[Data on locating visible targets]
"""

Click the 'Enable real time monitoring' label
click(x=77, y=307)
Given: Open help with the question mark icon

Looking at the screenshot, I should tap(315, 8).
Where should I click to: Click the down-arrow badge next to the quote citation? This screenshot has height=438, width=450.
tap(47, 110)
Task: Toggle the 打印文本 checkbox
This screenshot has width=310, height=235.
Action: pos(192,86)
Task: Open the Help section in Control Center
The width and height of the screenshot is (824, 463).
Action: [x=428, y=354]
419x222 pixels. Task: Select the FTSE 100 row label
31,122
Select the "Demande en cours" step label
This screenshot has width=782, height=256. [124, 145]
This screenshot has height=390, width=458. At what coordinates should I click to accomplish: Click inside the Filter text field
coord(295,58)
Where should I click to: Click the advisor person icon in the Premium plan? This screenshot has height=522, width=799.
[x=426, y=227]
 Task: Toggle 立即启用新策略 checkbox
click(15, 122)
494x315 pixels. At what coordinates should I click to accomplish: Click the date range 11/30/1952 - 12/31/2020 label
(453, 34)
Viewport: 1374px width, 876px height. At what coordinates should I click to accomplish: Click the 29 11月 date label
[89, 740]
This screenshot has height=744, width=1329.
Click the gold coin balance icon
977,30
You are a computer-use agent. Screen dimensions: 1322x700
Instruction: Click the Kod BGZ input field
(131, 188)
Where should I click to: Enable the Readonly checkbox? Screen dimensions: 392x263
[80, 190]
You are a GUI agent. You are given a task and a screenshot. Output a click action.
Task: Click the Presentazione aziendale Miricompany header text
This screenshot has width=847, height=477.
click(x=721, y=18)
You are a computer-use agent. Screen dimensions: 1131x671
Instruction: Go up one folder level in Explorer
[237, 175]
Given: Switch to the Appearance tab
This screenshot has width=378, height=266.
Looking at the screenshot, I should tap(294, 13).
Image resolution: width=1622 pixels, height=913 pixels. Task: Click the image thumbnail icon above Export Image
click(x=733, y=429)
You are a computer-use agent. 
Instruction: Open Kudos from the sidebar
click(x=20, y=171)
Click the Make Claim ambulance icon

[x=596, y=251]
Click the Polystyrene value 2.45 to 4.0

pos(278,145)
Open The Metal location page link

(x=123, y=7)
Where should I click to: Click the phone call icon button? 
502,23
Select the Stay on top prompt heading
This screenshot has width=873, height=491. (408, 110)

"""

• Problem statement:
Put all of the material above into a numbered list, one line per item, and skip any blank lines.

• Exercise answer:
1. Click the 'Enable real time monitoring' label
2. click(x=77, y=307)
3. Given: Open help with the question mark icon
4. Looking at the screenshot, I should tap(315, 8).
5. Where should I click to: Click the down-arrow badge next to the quote citation? This screenshot has height=438, width=450.
6. tap(47, 110)
7. Task: Toggle the 打印文本 checkbox
8. This screenshot has width=310, height=235.
9. Action: pos(192,86)
10. Task: Open the Help section in Control Center
11. The width and height of the screenshot is (824, 463).
12. Action: [x=428, y=354]
13. 419x222 pixels. Task: Select the FTSE 100 row label
14. 31,122
15. Select the "Demande en cours" step label
16. This screenshot has width=782, height=256. [124, 145]
17. This screenshot has height=390, width=458. At what coordinates should I click to accomplish: Click inside the Filter text field
18. coord(295,58)
19. Where should I click to: Click the advisor person icon in the Premium plan? This screenshot has height=522, width=799.
20. [x=426, y=227]
21.  Task: Toggle 立即启用新策略 checkbox
22. click(15, 122)
23. 494x315 pixels. At what coordinates should I click to accomplish: Click the date range 11/30/1952 - 12/31/2020 label
24. (453, 34)
25. Viewport: 1374px width, 876px height. At what coordinates should I click to accomplish: Click the 29 11月 date label
26. [89, 740]
27. This screenshot has height=744, width=1329.
28. Click the gold coin balance icon
29. 977,30
30. You are a computer-use agent. Screen dimensions: 1322x700
31. Instruction: Click the Kod BGZ input field
32. (131, 188)
33. Where should I click to: Enable the Readonly checkbox? Screen dimensions: 392x263
34. [80, 190]
35. You are a GUI agent. You are given a task and a screenshot. Output a click action.
36. Task: Click the Presentazione aziendale Miricompany header text
37. This screenshot has width=847, height=477.
38. click(x=721, y=18)
39. You are a computer-use agent. Screen dimensions: 1131x671
40. Instruction: Go up one folder level in Explorer
41. [237, 175]
42. Given: Switch to the Appearance tab
43. This screenshot has width=378, height=266.
44. Looking at the screenshot, I should tap(294, 13).
45. Image resolution: width=1622 pixels, height=913 pixels. Task: Click the image thumbnail icon above Export Image
46. click(x=733, y=429)
47. You are a computer-use agent. 
48. Instruction: Open Kudos from the sidebar
49. click(x=20, y=171)
50. Click the Make Claim ambulance icon
51. [x=596, y=251]
52. Click the Polystyrene value 2.45 to 4.0
53. pos(278,145)
54. Open The Metal location page link
55. (x=123, y=7)
56. Where should I click to: Click the phone call icon button? 
57. 502,23
58. Select the Stay on top prompt heading
59. This screenshot has width=873, height=491. (408, 110)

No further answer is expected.